> Task objective
In the listing below, repeat exactly every line from the first through the line containing "Click the Iterable interface icon", with nothing else.
====== Stored data
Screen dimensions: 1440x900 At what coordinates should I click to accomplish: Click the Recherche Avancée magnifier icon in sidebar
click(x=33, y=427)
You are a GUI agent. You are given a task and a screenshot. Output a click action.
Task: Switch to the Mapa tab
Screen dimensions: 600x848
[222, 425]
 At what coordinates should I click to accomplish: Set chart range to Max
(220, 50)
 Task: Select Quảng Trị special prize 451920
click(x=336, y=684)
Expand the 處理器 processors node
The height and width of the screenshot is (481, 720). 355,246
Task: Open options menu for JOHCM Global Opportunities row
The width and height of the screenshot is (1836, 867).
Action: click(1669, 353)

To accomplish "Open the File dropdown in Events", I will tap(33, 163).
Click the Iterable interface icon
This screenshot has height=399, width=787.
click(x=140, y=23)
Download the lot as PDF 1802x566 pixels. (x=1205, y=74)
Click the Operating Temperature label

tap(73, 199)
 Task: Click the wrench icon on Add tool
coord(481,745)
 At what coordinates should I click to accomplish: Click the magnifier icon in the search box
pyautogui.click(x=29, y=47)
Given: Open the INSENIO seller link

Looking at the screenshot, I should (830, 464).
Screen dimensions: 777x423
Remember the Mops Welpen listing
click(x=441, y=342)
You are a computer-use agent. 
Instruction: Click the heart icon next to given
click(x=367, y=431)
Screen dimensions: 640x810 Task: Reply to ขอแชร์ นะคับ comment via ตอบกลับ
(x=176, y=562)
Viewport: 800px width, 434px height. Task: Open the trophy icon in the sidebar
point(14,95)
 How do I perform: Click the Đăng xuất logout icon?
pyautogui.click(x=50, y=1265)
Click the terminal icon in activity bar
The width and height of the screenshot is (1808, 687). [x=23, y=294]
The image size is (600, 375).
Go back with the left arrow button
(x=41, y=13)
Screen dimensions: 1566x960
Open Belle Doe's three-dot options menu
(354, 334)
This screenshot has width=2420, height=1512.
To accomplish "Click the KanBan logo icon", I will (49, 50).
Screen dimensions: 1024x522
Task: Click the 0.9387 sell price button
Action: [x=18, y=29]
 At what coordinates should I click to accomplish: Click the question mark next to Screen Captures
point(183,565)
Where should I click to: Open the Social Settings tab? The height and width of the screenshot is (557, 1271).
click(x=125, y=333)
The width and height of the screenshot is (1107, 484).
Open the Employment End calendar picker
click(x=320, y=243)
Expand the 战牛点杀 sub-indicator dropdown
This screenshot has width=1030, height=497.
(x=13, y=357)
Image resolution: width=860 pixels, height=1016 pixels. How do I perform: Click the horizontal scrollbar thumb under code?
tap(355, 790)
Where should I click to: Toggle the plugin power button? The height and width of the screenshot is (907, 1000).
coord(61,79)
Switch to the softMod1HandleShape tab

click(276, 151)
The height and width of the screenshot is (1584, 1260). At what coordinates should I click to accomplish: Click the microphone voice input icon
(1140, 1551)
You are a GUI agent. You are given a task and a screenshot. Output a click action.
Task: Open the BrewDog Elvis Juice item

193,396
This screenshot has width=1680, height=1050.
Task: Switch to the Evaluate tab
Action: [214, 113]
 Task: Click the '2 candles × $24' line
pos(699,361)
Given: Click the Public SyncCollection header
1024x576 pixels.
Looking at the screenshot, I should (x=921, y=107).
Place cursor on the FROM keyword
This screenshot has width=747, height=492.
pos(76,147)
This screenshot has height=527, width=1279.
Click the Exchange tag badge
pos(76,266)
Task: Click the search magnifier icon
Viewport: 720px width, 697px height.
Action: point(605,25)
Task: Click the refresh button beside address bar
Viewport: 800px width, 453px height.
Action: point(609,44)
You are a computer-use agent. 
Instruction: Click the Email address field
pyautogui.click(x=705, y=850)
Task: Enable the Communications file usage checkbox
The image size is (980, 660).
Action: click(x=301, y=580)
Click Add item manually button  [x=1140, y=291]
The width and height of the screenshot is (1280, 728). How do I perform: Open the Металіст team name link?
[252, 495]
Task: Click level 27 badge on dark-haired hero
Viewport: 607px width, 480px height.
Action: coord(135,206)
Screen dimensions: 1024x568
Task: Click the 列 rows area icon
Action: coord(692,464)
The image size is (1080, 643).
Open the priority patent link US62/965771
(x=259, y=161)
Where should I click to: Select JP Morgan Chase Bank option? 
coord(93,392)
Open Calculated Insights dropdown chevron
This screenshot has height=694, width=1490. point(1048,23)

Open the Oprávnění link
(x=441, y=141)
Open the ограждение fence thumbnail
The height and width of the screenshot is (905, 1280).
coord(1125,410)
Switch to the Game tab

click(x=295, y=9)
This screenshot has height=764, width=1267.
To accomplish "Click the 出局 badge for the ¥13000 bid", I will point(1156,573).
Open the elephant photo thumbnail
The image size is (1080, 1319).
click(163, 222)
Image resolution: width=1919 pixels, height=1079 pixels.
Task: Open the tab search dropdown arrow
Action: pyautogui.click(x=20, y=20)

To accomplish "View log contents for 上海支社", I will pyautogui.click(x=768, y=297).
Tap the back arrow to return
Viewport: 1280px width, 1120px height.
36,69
============
> Solution for this problem
Screen dimensions: 1440x900 At what coordinates should I click to accomplish: Click the Recherche Avancée magnifier icon in sidebar
click(x=33, y=427)
You are a GUI agent. You are given a task and a screenshot. Output a click action.
Task: Switch to the Mapa tab
Screen dimensions: 600x848
[222, 425]
 At what coordinates should I click to accomplish: Set chart range to Max
(220, 50)
 Task: Select Quảng Trị special prize 451920
click(x=336, y=684)
Expand the 處理器 processors node
The height and width of the screenshot is (481, 720). 355,246
Task: Open options menu for JOHCM Global Opportunities row
The width and height of the screenshot is (1836, 867).
Action: click(1669, 353)

To accomplish "Open the File dropdown in Events", I will tap(33, 163).
Click the Iterable interface icon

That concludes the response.